The DSM in general is helpful, but some of the information coming out is particularly worrisome because of the chance children will be over-diagnosed and unnecessarily medicated. I’m in a multi-family dwelling where each day numerous children play in the common area right outside the door where I work. (It’s fun to open it and say hi and see their cute, surprised faces). They scream and shout and spin themselves around until they are dizzy. They pretend they are firefighters and astronauts and mommies and teachers. They talk to themselves. They sulk and sometimes hit each other. They experiment with smashing tricycles into my door. They share secrets and invent hysterically funny (at least to them) scenarios. Not a day goes by without a mom getting slightly fed up and a child shedding at least a few tears. All in all, normal kid stuff.
Objectively speaking, children look and act out of touch with reality. That’s because they need to live part of the time in their imaginary worlds where they can test out various scenarios safely. They can explore and go beyond boundaries in their imaginations and through this, they learn who they are.
When they test things out behaviorally, the behavior might be annoying, upsetting, or inconvenient. That is one of the challenges of raising children. Today, many caring parents are so well-informed and so involved that they may at times over-analyze these behaviors.
Meanwhile, most of the time, sadness is not a mental illness or indicative of mental illness, especially when it is in response to recent painful events. If you lose a friend, pet, or job; if you move; if you have an argument with your best friend you’ll probably feel sad. Maybe even for awhile. We read the list of what might indicate depression and what is “normal”. But if we’re narrowing in on sadness in general, we might be off track. There are people who are quieter, not so overtly happy, maybe even a little melancholy but those might be a part of a person’s personality, not an illness.

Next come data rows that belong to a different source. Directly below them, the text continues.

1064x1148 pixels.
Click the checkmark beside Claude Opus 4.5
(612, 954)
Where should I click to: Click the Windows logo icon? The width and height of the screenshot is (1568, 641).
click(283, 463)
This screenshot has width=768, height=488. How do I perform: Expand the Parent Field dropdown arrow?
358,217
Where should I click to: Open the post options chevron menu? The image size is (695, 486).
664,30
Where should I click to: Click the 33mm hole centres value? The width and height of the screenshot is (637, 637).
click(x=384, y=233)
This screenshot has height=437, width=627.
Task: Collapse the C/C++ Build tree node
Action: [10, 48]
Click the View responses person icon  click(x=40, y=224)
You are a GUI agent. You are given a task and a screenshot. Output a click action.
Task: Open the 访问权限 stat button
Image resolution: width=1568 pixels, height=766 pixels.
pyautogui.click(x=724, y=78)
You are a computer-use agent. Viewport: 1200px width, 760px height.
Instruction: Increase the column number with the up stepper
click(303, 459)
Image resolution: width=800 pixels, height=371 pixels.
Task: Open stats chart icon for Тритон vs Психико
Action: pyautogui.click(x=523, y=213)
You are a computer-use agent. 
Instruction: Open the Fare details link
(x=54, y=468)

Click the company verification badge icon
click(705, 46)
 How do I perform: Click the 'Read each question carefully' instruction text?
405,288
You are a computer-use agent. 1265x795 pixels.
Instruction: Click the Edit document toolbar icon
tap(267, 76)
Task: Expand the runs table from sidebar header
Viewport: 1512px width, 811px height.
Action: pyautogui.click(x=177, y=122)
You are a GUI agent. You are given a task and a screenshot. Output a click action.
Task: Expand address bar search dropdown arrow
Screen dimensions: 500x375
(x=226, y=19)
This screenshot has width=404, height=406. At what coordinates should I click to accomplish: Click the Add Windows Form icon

Mental health professionals are expressing a lot of concern at the changes in the DSM. Sure, there may be politics and, naturally, money-related stuff going on, but:
Allen Frances, Emeritus professor at Duke University and chair of the committee that oversaw the previous DSM revision, said the proposed DSM-5 would “radically and recklessly expand the boundaries of psychiatry” and result in the “medicalisation of normality, individual difference, and criminality.”
Even if he’s only partially correct, he gives us serious food for thought.